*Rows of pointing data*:
* Start *

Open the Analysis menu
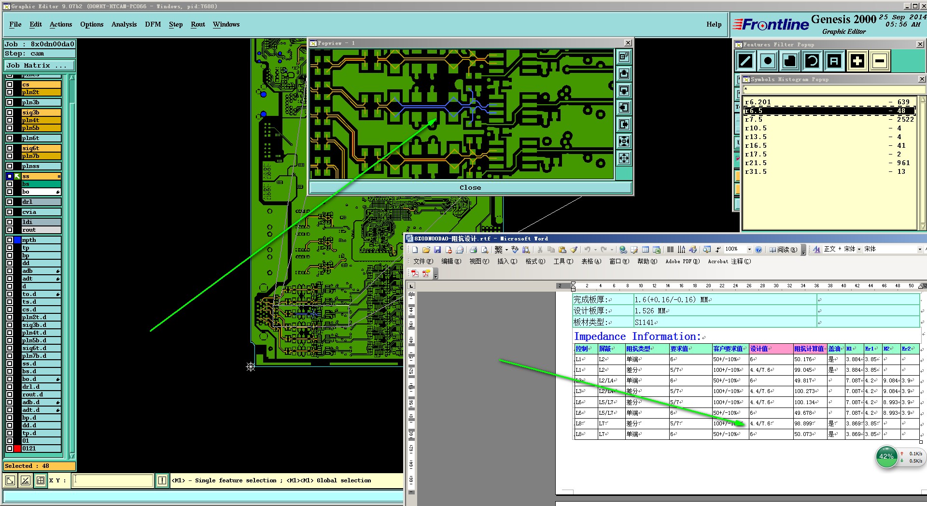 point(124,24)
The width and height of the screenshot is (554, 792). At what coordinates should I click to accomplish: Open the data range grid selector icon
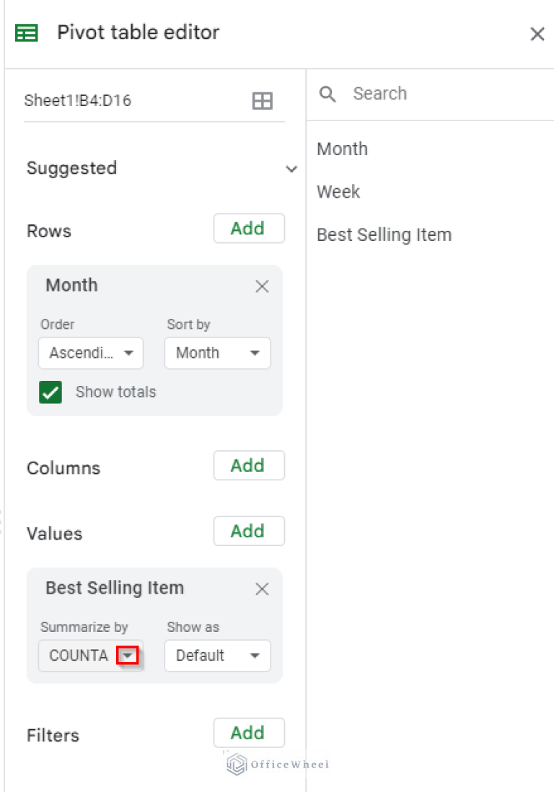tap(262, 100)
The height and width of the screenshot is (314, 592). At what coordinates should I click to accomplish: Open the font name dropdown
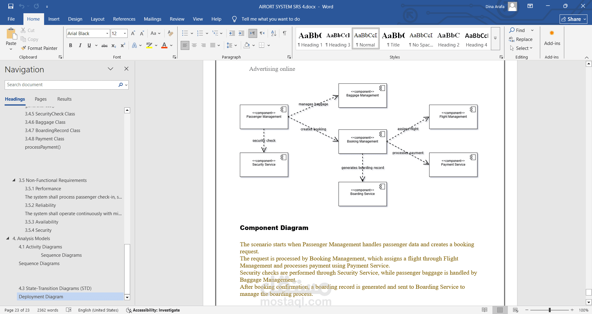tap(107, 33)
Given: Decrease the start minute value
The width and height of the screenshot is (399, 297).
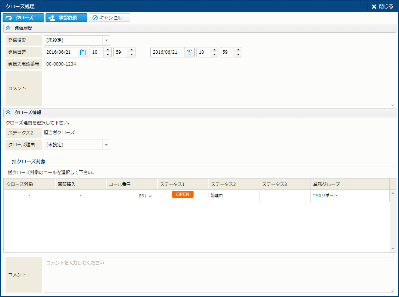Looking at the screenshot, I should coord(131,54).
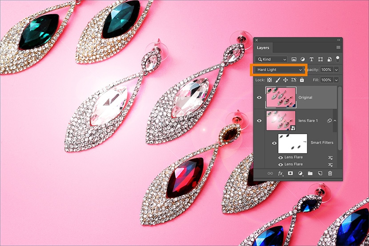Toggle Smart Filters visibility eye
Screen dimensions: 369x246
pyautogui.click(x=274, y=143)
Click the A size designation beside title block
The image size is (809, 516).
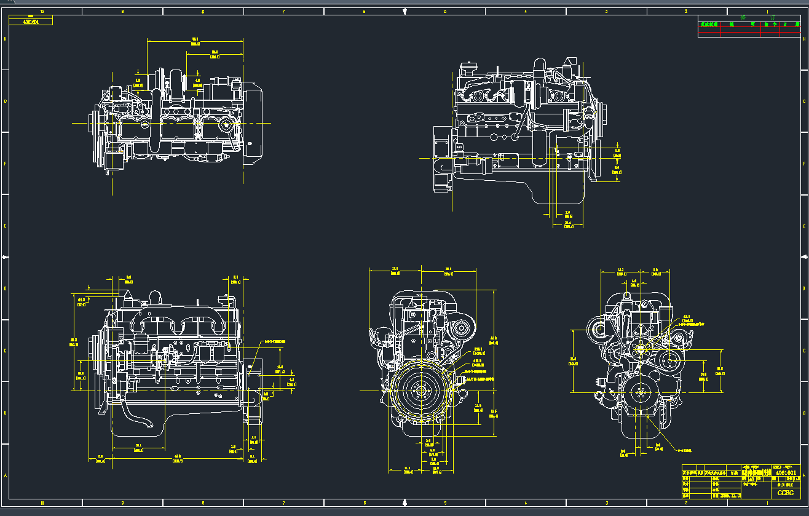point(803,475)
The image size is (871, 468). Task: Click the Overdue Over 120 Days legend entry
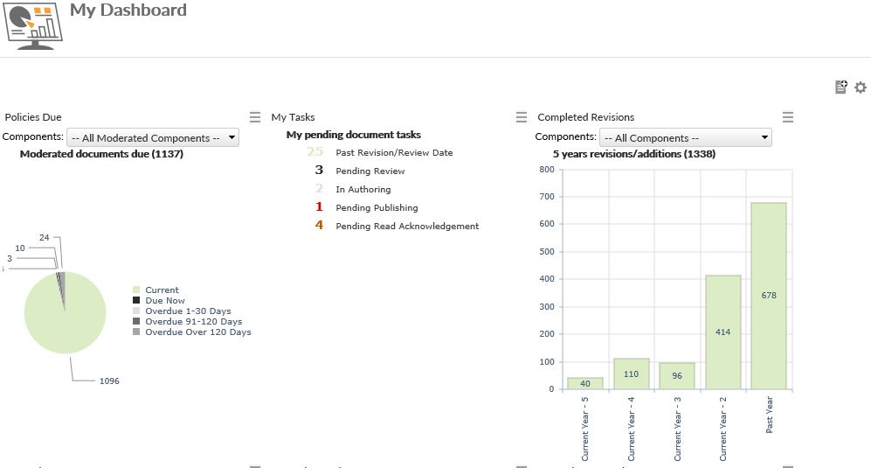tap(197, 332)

* End *

*WHAT YOU NEED TO DO*: Convert the records into a Markdown table with a "Row" column for the row number and a "Line" column for the line, omitting blank lines. Leave the pictures out of the table.

*EXERCISE SOLUTION*:
| Row | Line |
|---|---|
| 1 | Open the Analysis menu |
| 2 |  point(124,24) |
| 3 | The width and height of the screenshot is (554, 792). At what coordinates should I click to accomplish: Open the data range grid selector icon |
| 4 | tap(262, 100) |
| 5 | The height and width of the screenshot is (314, 592). At what coordinates should I click to accomplish: Open the font name dropdown |
| 6 | tap(107, 33) |
| 7 | Given: Decrease the start minute value |
| 8 | The width and height of the screenshot is (399, 297). |
| 9 | Looking at the screenshot, I should coord(131,54). |
| 10 | Toggle Smart Filters visibility eye |
| 11 | Screen dimensions: 369x246 |
| 12 | pyautogui.click(x=274, y=143) |
| 13 | Click the A size designation beside title block |
| 14 | The image size is (809, 516). |
| 15 | point(803,475) |
| 16 | The image size is (871, 468). Task: Click the Overdue Over 120 Days legend entry |
| 17 | tap(197, 332) |